To compile our list, we spoke with brokers and consulted listing agents and real estate appraisers and scoured real estate listings. Most of the homes on this year's list are newcomers that have entered the market with high eight-figure or $100 million-plus prices. Estates like Three Ponds in Bridgehampton, N.Y., the Pierre Penthouse in Manhattan and the Portobello — which in previous years seemed excessive at $70 million to $75 million — are now second tier when it comes to price.
Our list did not include land properties. The $115 million Bell Ranch in San Miguel County, N.M., boasts an impressive 10,832-square-foot, eight-bedroom main house, and its own airstrip. But at 250,000 acres, it offers buyers mostly land. That, and 3,200 Red Bell cows and a horse herd.
We also didn't include private listings, also called pocket listings, because they're quietly shopped around among elite buyers. One rumored example: Prince Bandar bin Sultan of Saudi Arabia's $135 million Hala Ranch in Aspen, Colo. It had been on the market for two years but is no longer publicly listed.
While sellers nationwide are suffering, the highest segment of the luxury market, in trophy property corners like Palm Beach, Fla., Beverly Hills, Calif., or the east end of New York's Long Island, has performed well. Setting the tone for this year: a $60 Southampton, N.Y., buy to an unknown buyer. And there's John Thornton, a former Goldman Sachs partner and chairman of the Brookings Institution, who last month bought a $81.5 million Palm Beach spread.
"Inventory is relatively tight for trophy-type properties," says Jonathan Miller, president of Miller Samuel, a Manhattan real estate appraisal firm. "It's a contrarian element to some of the slip-off in sales, because the bulk of the market is down largely due to a weaker economy."
A recent survey of wealthy Americans, or those with more than $1.35 million a year in discretionary income, done by American Express Publishing and Harrison Group, found that high-end home buyers feel this year is a great one to buy property.

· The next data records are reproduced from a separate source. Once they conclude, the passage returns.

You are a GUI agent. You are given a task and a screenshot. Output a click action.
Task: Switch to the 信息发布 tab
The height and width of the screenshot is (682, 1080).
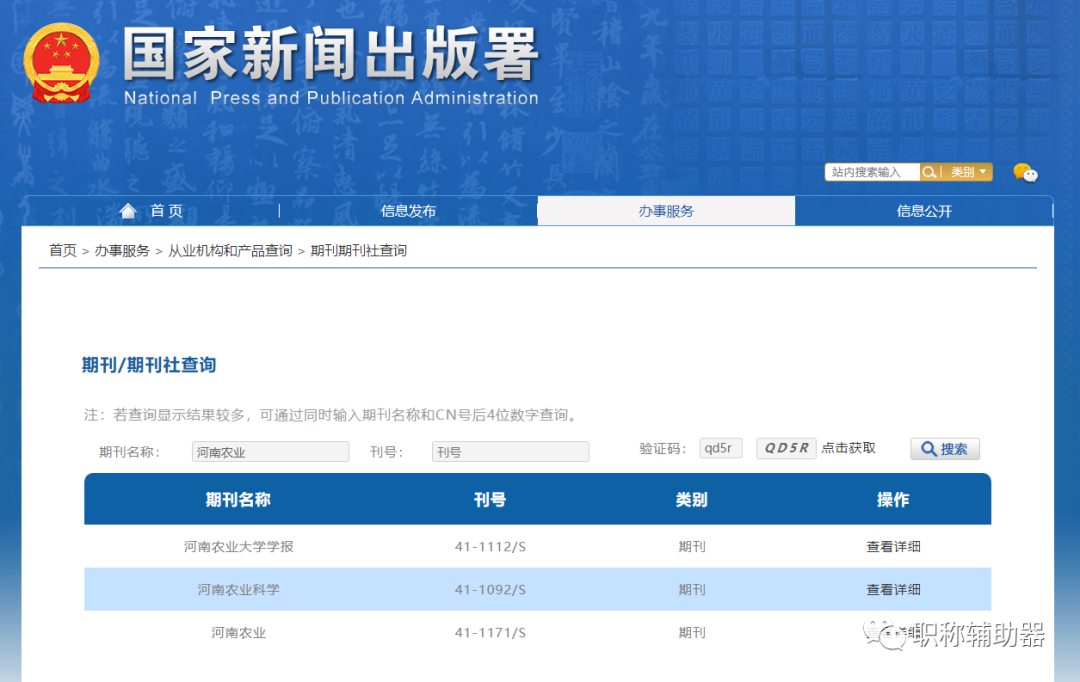click(408, 210)
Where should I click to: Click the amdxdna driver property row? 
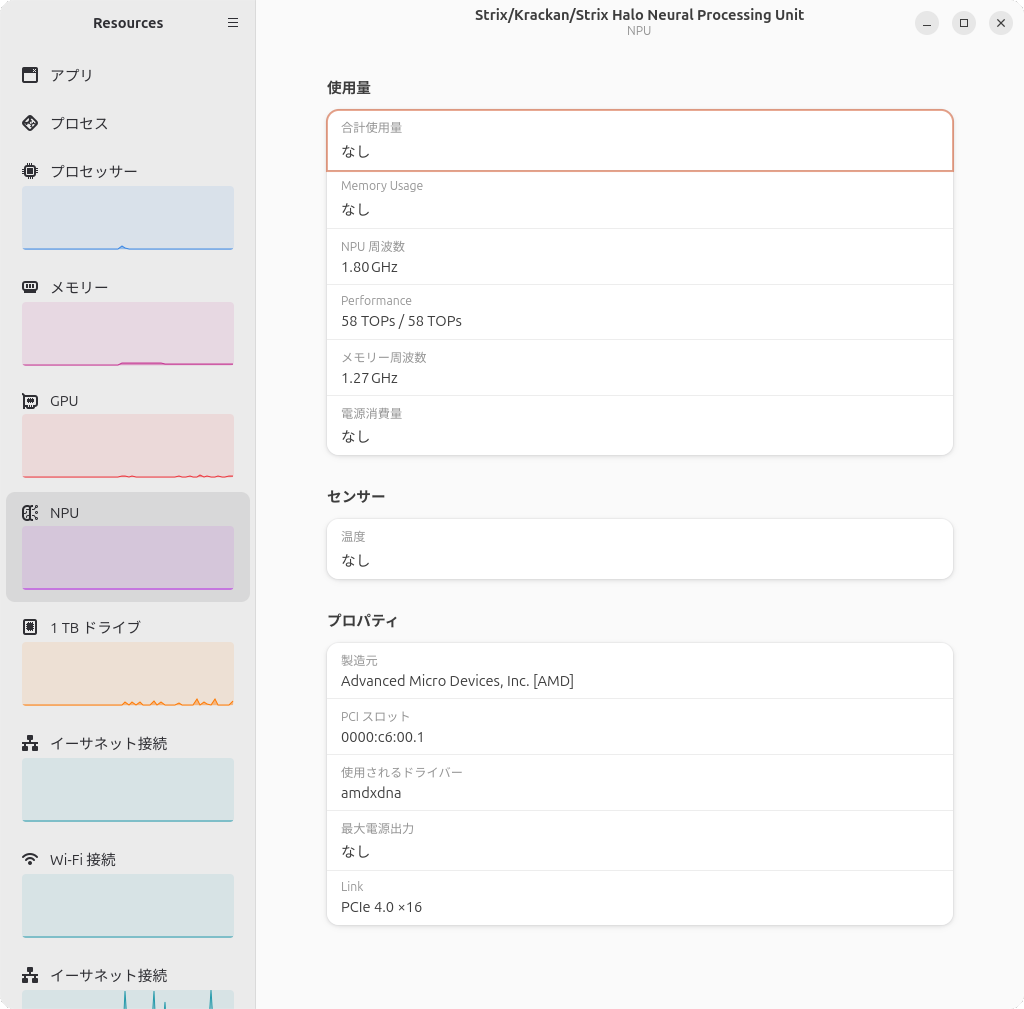click(x=639, y=782)
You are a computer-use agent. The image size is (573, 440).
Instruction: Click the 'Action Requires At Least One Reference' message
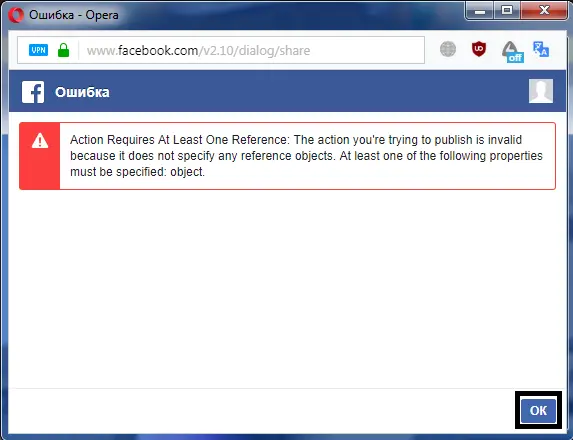point(307,156)

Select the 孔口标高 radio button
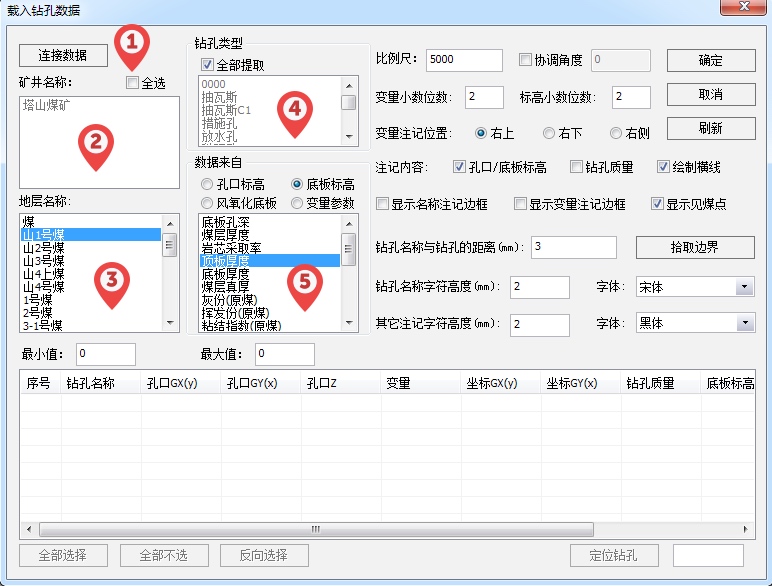tap(207, 185)
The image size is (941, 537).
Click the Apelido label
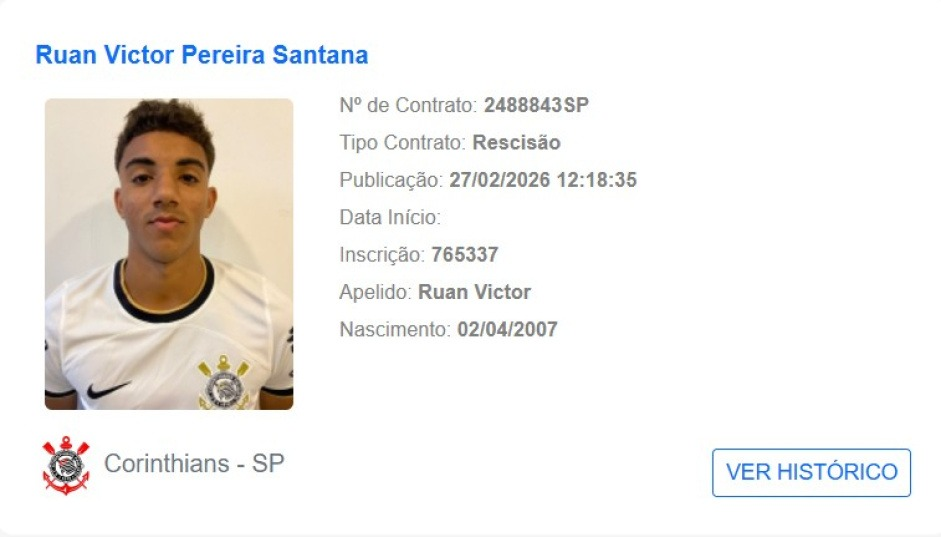(376, 292)
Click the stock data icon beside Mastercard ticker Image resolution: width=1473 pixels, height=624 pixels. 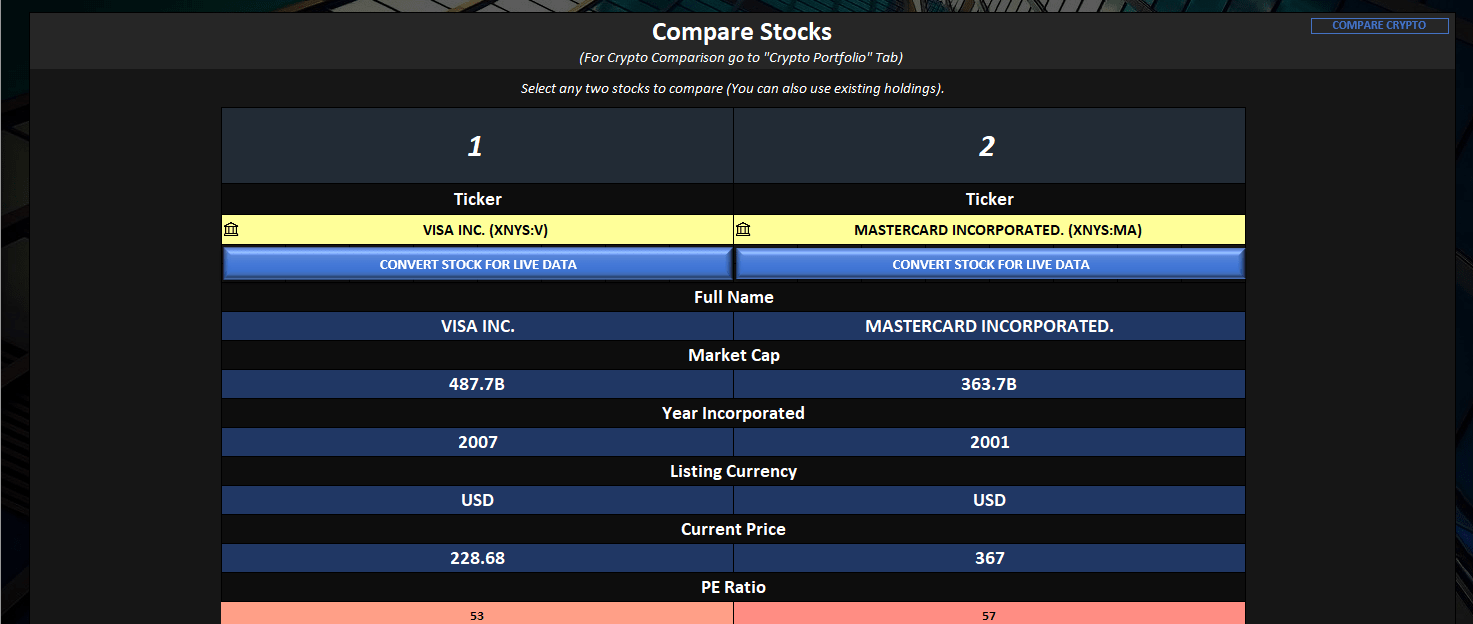point(743,230)
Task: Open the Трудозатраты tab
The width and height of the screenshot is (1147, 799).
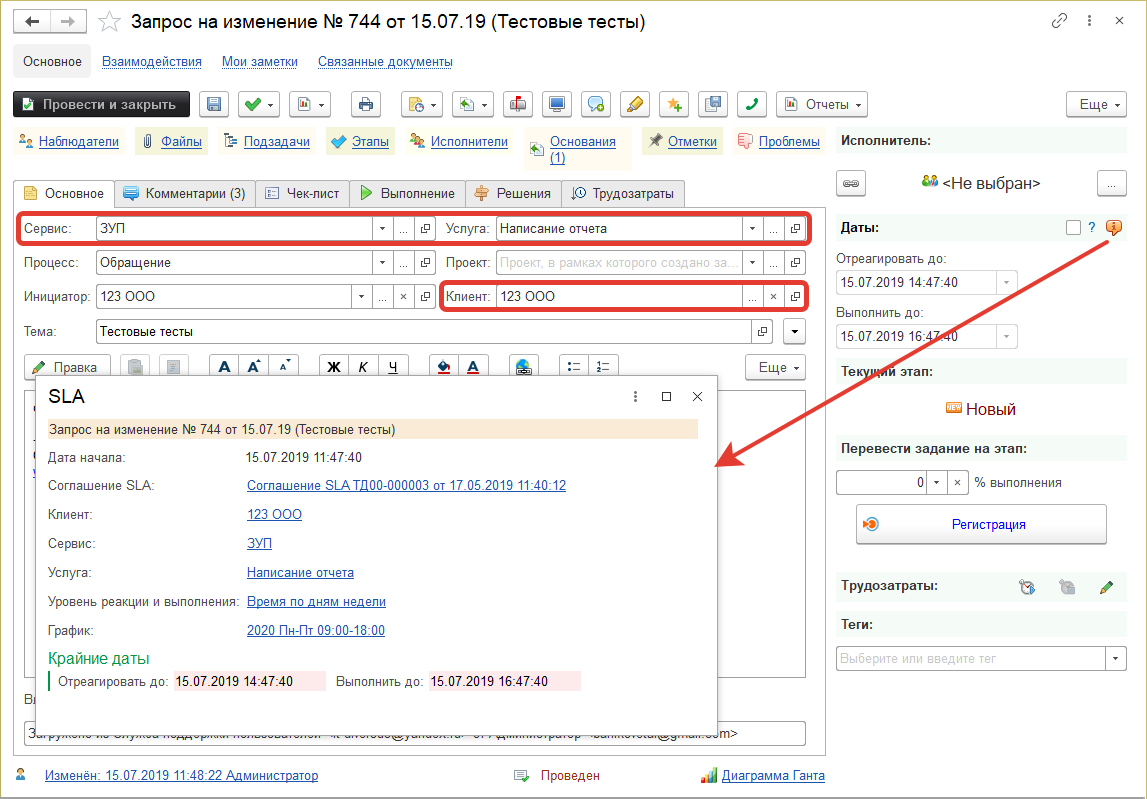Action: 622,194
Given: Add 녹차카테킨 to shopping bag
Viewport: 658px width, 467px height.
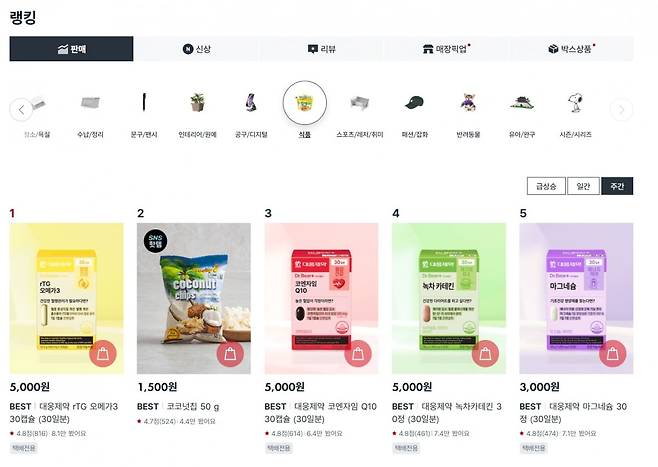Looking at the screenshot, I should click(485, 353).

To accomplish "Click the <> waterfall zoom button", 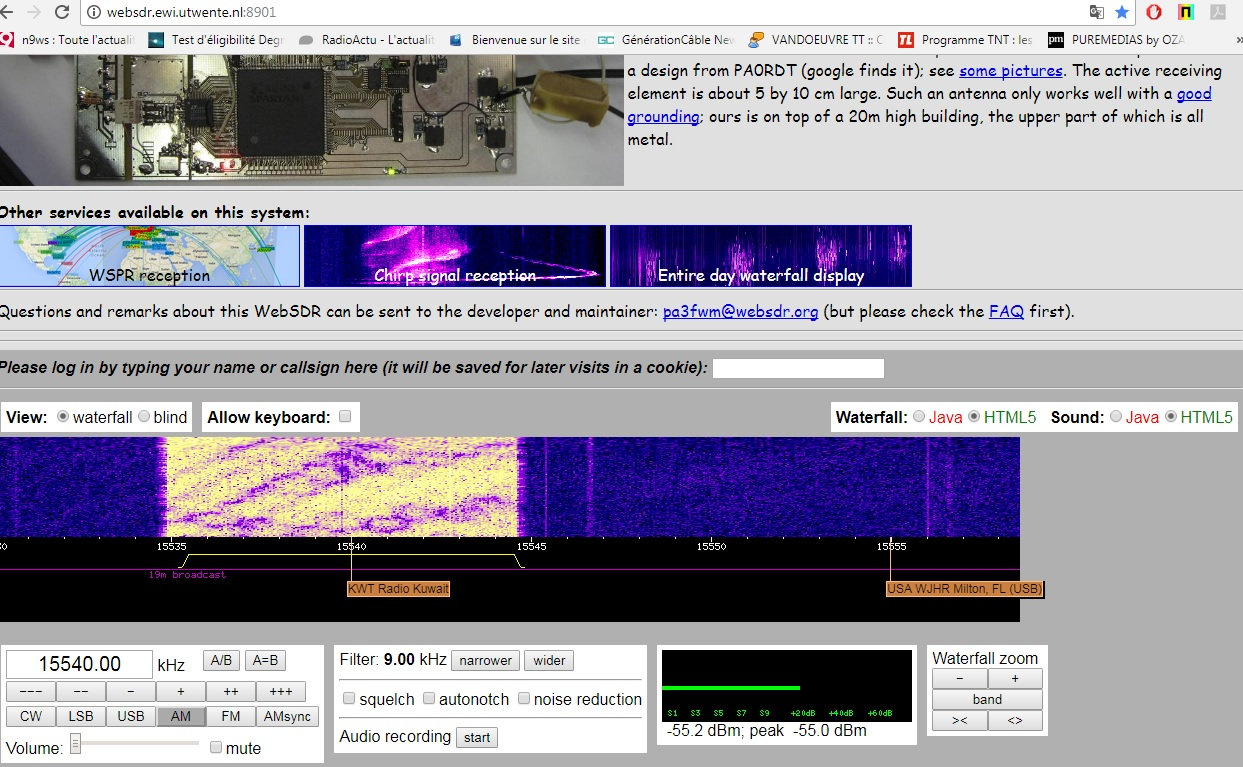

One reason has to do with financial market conditions. The Dow Jones industrial average is down 5 percent this year, and the Standard & Poor's 500 has dropped 10 percent. Real estate in prime locations allows buyers to hedge against the risks of a sagging market and a sinking dollar by putting their money into a less volatile asset, similar to the reasons that people invest in gold. The highest end of the luxury market, above $20 million, has not softened like the general market.
"Over the long haul, quality real estate has never been a loser," says Jim Taylor, vice chairman of the Harrison Group, a marketing and strategic research firm in Waterbury, Conn. "If you've paid in cash, you're balancing your portfolio against market risk. They're not printing any more land, even if they are printing more money."
Miller says that the upper end of the Manhattan market, or homes $8 million and up, has seen its inventory contract by 35 percent over the last year. "If we were having this conversation six to nine months ago, we'd say it was Wall Street bonuses," he says, "but the weak dollar has certainly played a role."
In addition, sellers like Trump, with his $25 million price reduction, are increasingly flexible.
"The resistance has lessened,” says Nelson Gonzalez, a broker at Esslinger-Wooten-Maxwell in Miami Beach. “Smarter sellers are dropping their prices, and buyers are coming up a little bit more to make deals."
He says in an elite enclave of the Venetian Islands, in Miami Beach, where one will often find sales of $20 million and up, there have been more sales in the first quarter this year than all of last year combined. In 2007, there were 13 total waterfront sales. Through the first quarter this year, 12 waterfront properties have closed or are in contract.
Whether that pickup in high-end activity means this will be the year of the $100 million sale is anyone's guess. We've been waiting two-and-a-half-years.